SUPPLIED DATA:
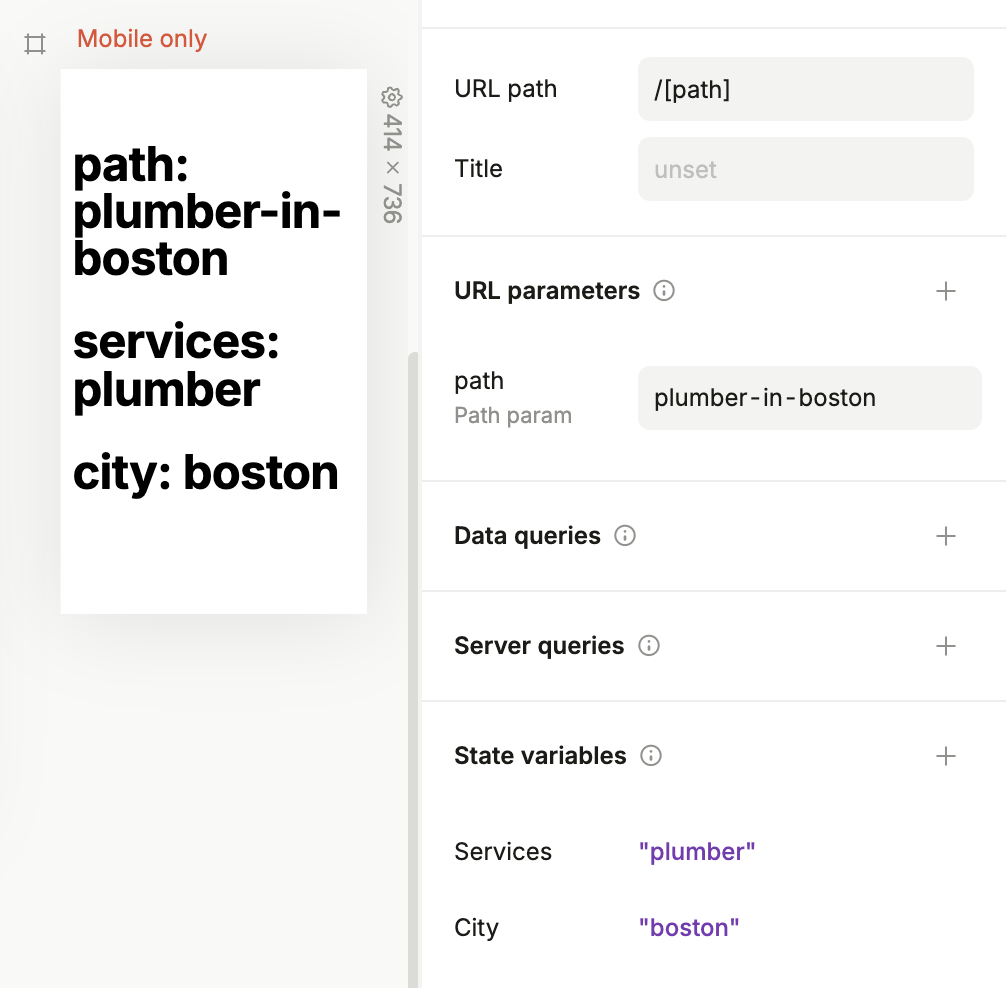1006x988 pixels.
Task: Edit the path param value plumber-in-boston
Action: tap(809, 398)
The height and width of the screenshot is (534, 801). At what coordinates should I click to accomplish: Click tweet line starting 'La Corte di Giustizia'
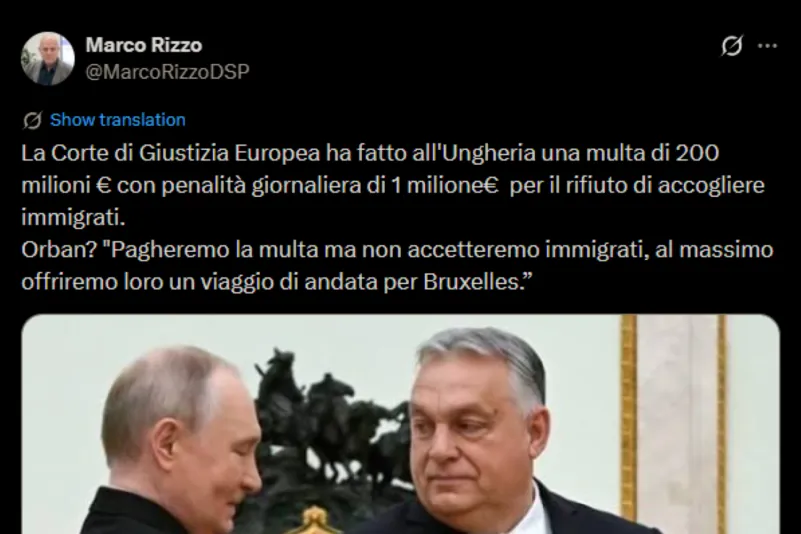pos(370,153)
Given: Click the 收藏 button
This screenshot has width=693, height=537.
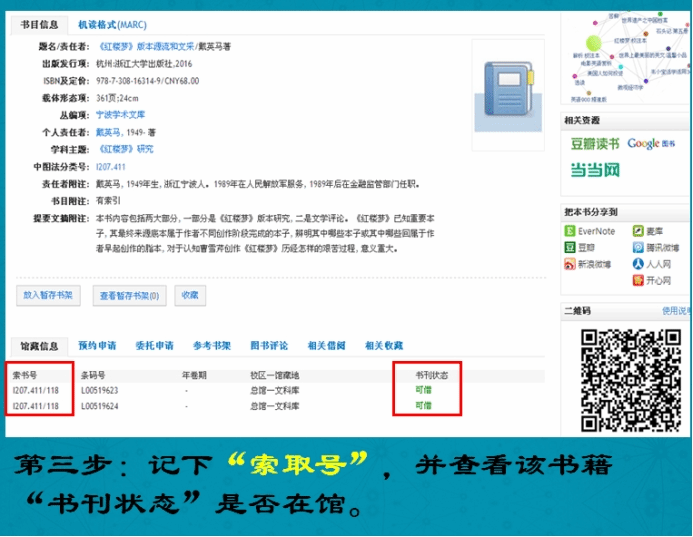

EXERCISE AIM:
Write out a verbatim copy of the lines from the line that contains "The height and" through the end of the entries above; pictures are not copied.

THE ANSWER:
The height and width of the screenshot is (534, 801). At what coordinates should I click to accomplish: Click tweet line starting 'La Corte di Giustizia'
pos(370,153)
Given: Click the 收藏 button
This screenshot has width=693, height=537.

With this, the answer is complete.